Here are the steps to follow to run the GUI version of Check Disk:

  1. In Windows Explorer, right-click the drive you want to check and then select Properties.

  2. On the drive’s property sheet, select the Tools tab.

  3. Click the Check Now button. The Check Disk window appears, as shown in Figure 12-1.


    Figure 12-1: Use Check Disk to scan a hard disk partition for errors

  4. You have two options:

    • Automatically Fix File System Errors If you select this check box, Check Disk will automatically repair any file system errors that it finds. If you leave this option cleared, Check Disk just reports any errors it finds.

    • Scan For And Attempt Recovery Of Bad Sectors If you select this check box, Check Disk performs a sector-by-sector surface check of the hard disk surface.

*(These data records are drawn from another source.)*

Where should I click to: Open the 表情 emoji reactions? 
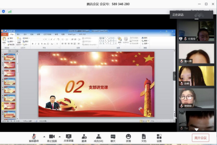tap(128, 138)
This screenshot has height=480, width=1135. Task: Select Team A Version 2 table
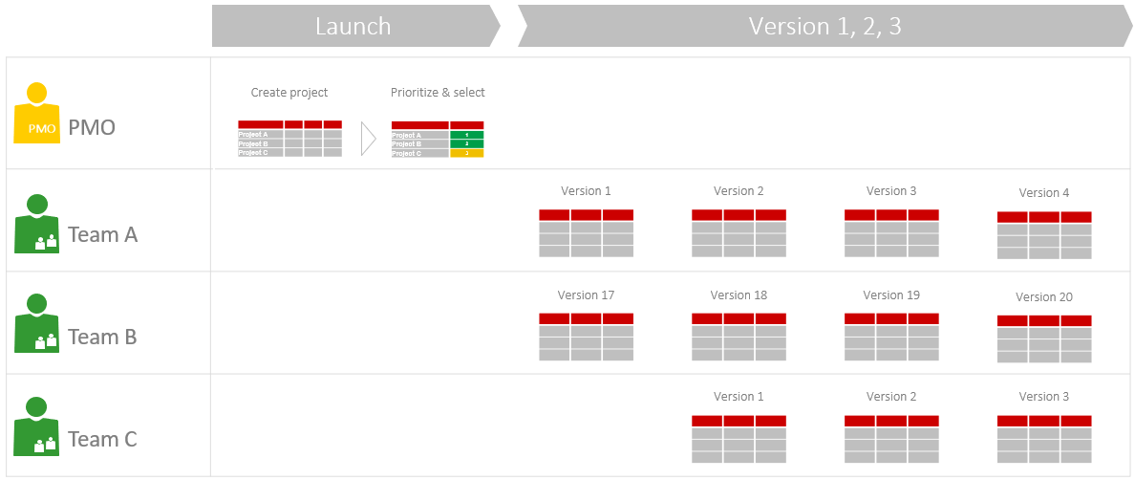[x=739, y=233]
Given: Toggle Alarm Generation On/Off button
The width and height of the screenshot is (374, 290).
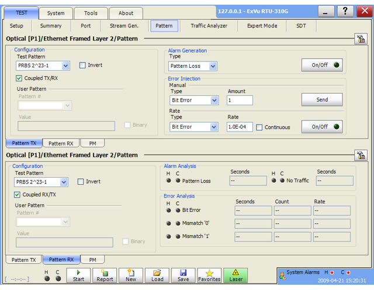Looking at the screenshot, I should coord(322,65).
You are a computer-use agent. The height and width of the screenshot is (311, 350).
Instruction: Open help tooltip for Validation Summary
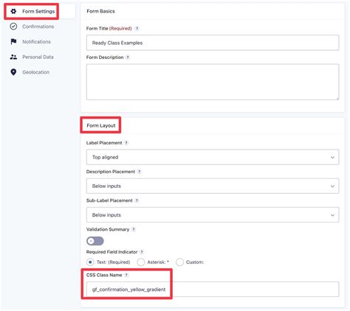click(x=134, y=229)
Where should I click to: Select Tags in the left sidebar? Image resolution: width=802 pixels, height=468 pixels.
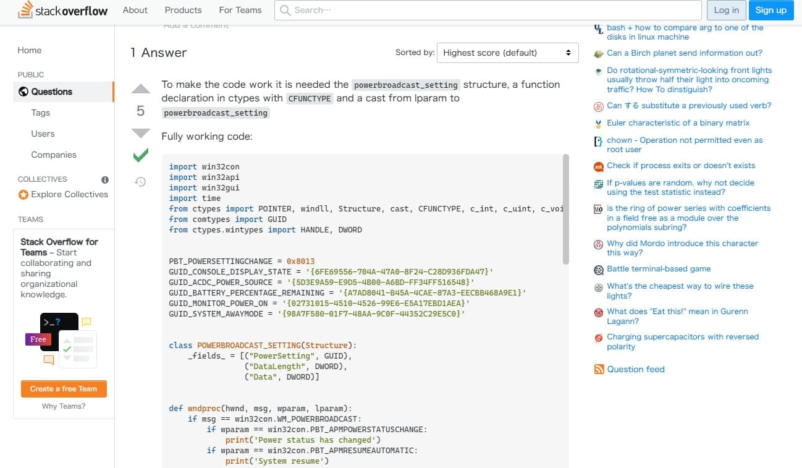[41, 113]
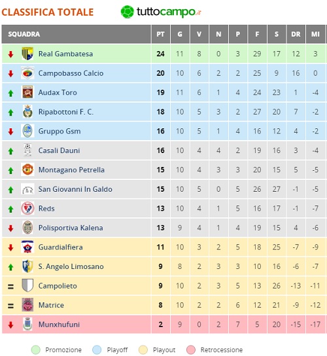Click the green up arrow beside Casali Dauni

[x=10, y=151]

If Check Disk finds a bad sector, it automatically attempts to recover any information stored in the sector and marks the sector as defective so no information can be stored there in the future.

  5. Click Start.

  6. If you selected the Automatically Fix File System Errors check box and are checking a partition that has open system files, Check Disk will tell you that it can’t continue because it requires exclusive access to the disk, and it will ask if you want to schedule the scan to occur the next time you boot the computer. Click Yes to schedule the disk check.

  7. When the scan is complete, Check Disk displays both a message letting you know that it has finished and a report on the errors it found, if any.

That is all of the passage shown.